A 60 year-old woman with bilateral pseudophakia and chronic open angle glaucoma decided to consult the eye department of Sarawak General Hospital after being under the care of a private ophthalmologist for the past 10 years. She was on latanoprost od, timolol 0.5% bd and trusopt bd to both eyes. The vision was 6/9 in both eyes with correction. Slit-lamp examination showed bilateral extracapsular cataract extraction and posterior intraocular lens implant via limbal incisions. The intraocular pressures (IOPs) were poorly controlled at 20mmHg right eye and 30 mmHg left eye. Fundoscopy showed cup disc ratio of 0.8 in both eyes. The visual fields showed bilateral arcuate scotoma being worse in the left eye.
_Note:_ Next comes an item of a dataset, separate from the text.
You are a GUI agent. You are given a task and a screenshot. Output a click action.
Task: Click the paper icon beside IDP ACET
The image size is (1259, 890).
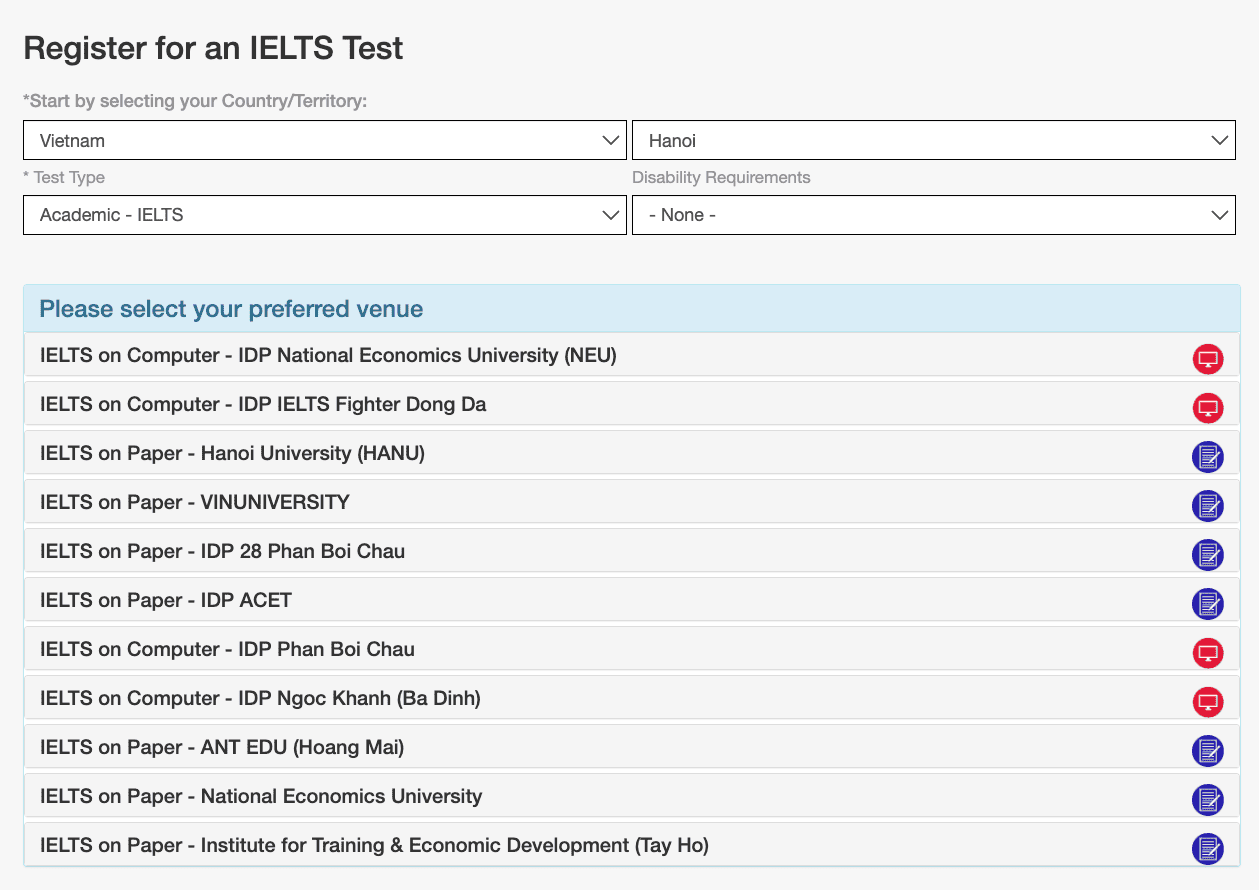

After two subsequent visits over two months in which the left IOP remained poorly controlled (28 mmHg and 29mmHg), she agreed to undergo left trabeculectomy with mitomycin C application.

 

There was no problems perioperatively except for a thin flap near the limbus because of scarring from the previous limbal incision. However, her vision dropped to hand movement the next day and slit-lamp examination revealed hyphaema (Figure 1) which appeared to arise from the iridectomy. The fundal view was poor. The anterior chamber was deep and the intraocular pressure was 6mmHg. She was reassured and discharged home with topical homatropine and garasone (gentamicin + betamethasone).

 

The hyphaema failed to resolve over the next seven days and the vision remained hand movement with poor fundal view. The patient was anxious and requested to have the blood evacuated.

 

Figure 1. Hyphaema arising from the iridectomy.

 

An anterior chamber wash-out was performed using Simcoe irrigation-aspiration cannula via a small corneal incision created using a keratome at one O'clock position. During the procedure, blood was noted behind the iris and behind the intraocular lens. The blood behind the iris was also aspirated.

 

Post-operatively, the anterior chamber was free of blood but the fundal view was hazy due to vitreous haemorrhage. Vitreous strand was present in the anterior chamber extending from the inferior pupil and became incarcerated in the corneal incision wound (Figure 2 and 3). The IOP was normal at 9mmHg. Ultrasound confirmed the presence of vitreous haemorrhage without signs of choroidal detachment (Figure 4). The patient was reassured that the vitreous haemorrhage will clear with time.

 

 

Figure 2. Vitreous in the anterior chamber arising from the inferior pupil.

 

Figure 3. Vitreous in the anterior chamber and blood can be seen behind the vitreous.

 

Figure 4. B-scan showing vitreous haemorrhage.

 

The patient returned 4 days later with a painful left eye. On examination, the vision remained hand movement and the left eye was severely injected. The intraocular pressure measured 60mmHg. She was treated with intravenous acetazolamide and topical timolol 0.5% bd which brought the IOP down to 38mmHg. Peripheral iridotomy was performed using both argon and YAG laser. The IOP was brought down to 18mmHg with only topical timolol 0.5% bd. However, the IOP increases to 38mmHg again four days later and the iridotomy was blocked by vitreous from behind the iris (Figure 5).

 

Figure 5. Iridotomy blocked by vitreous.

 

An anterior vitrectomy was performed to clear the anterior chamber and the pupil of vitreous (Figure 6). Post-operatively, the IOP rose to 28mmHg and required the combined use to timolol 0.5% bd and latanoprost od to bring it down to 18mmHg. The vision improved gradually over the next 4 weeks to 6/18 with spontaneous resolution of the vitreous haemorrhage.

 

Figure 6. Rounded pupil one week after anterior vitrectomy.

 

a. What may be responsible for the presence of vitreous haemorrhage in this patient?

 

b. What is the cause of the high IOP following anterior chamber washout?

 

c. What are the mistakes in the management of this patient?